What is the difference between a Join Query and Em

2019-07-26 04:31发布

问题:

I am trying to index data across multiple tables using Solr's Data Import Handler. The official wiki on the DIH suggests using embedded entities to link multiple tables like so:

<document>
    <entity name="item" pk="id" query="SELECT * FROM item">
        <entity name="member" pk="memberid" query="SELECT * FROM member WHERE memberid='${item.memberid}'>
        </entity>
    </entity>
</document>

Another way that works is:

<document>
    <entity name="item" pk="id" query="SELECT * FROM item INNER JOIN member ON item.memberid=member.memberid">
    </entity>
</document>

Are these two methods functionally different? Is there a performance difference? My guess would be that the first method is to support non-SQL tables, but I'm not sure.

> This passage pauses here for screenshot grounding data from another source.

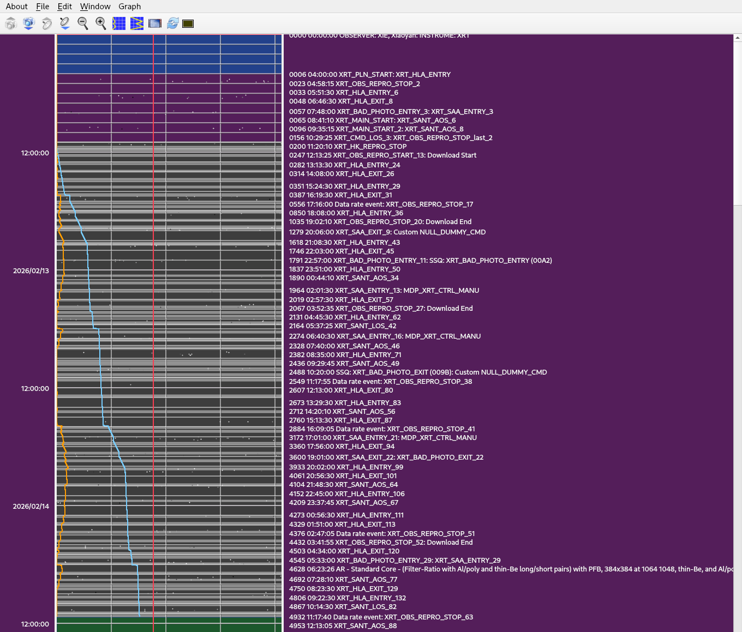The height and width of the screenshot is (632, 742).
Task: Click the grayed satellite dish with up arrow icon
Action: pyautogui.click(x=47, y=23)
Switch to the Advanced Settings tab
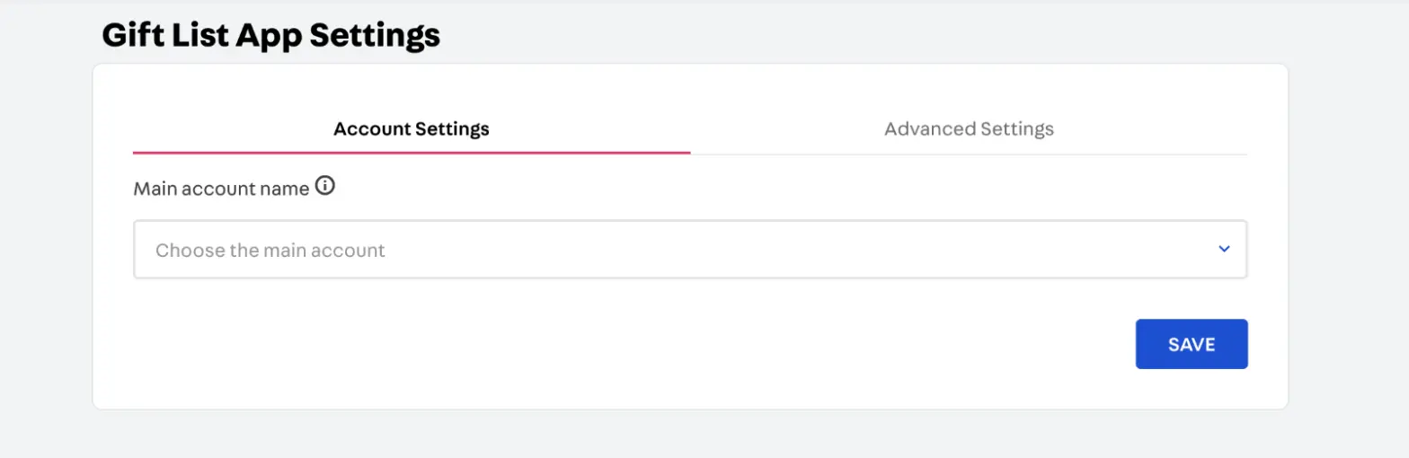 969,128
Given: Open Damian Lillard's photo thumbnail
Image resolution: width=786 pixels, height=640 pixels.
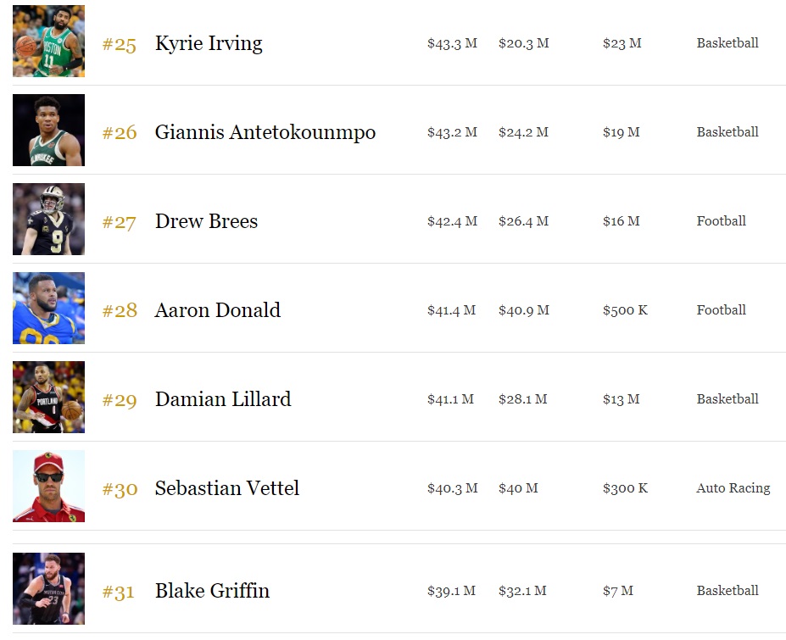Looking at the screenshot, I should [48, 397].
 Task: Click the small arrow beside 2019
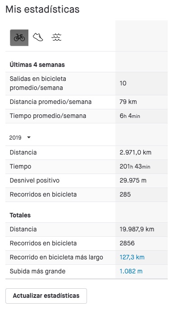click(29, 137)
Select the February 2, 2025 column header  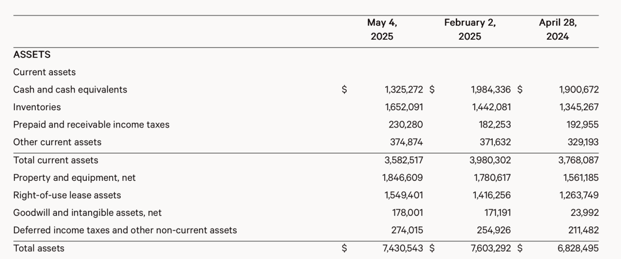click(470, 30)
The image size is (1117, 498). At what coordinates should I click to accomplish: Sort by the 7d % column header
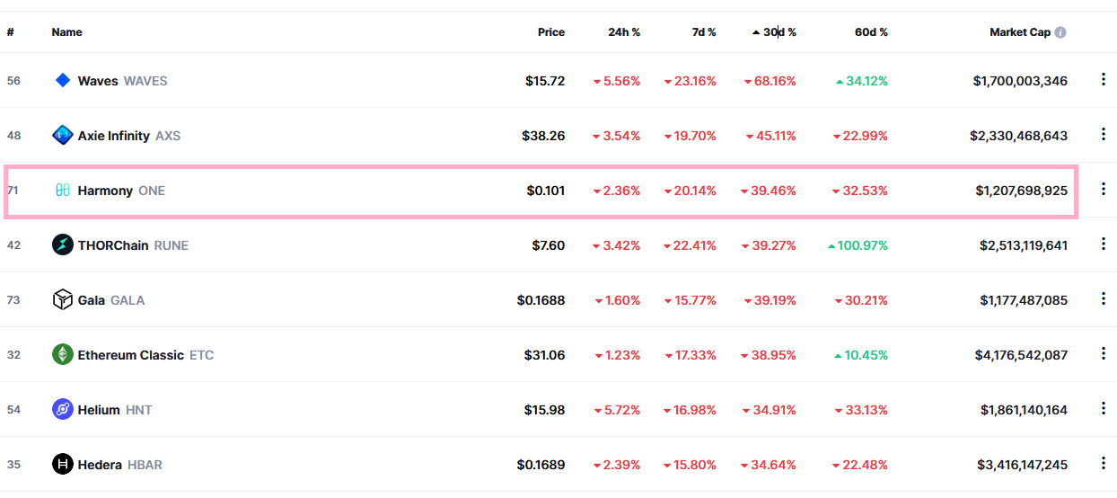(x=704, y=32)
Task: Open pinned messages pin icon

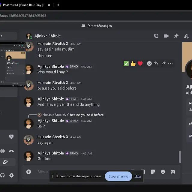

Another though would be that, if using join tables in MySQL, using the SQL query method with multiple joins could cause multiple documents to be indexed instead of one.

回答1:

Few things that I encountered :-

  • If you have a one to one mapping you can use the join so that you get all the fields with one query itself.
  • If you have multiple records for the root you would use the sub entity which would probably create a multivalued field.
  • Sub entities fire a query for each of the records and hence are slower in performance.

Would like to hear from Other users as well.



回答2:

If you want to optimize the performance you can use the second select to create a materialized view. This would means you can import with DIH directly from the materialized view (without creating any innerjoins or subentities in DIH, witch will means a lot faster import and the source DB will not be "overheated") If you want, you can create a cronjob to fast refresh your materialized view every day or as you need. If you are using MySQL you can take a look here for details on materialize views. Hope that will help.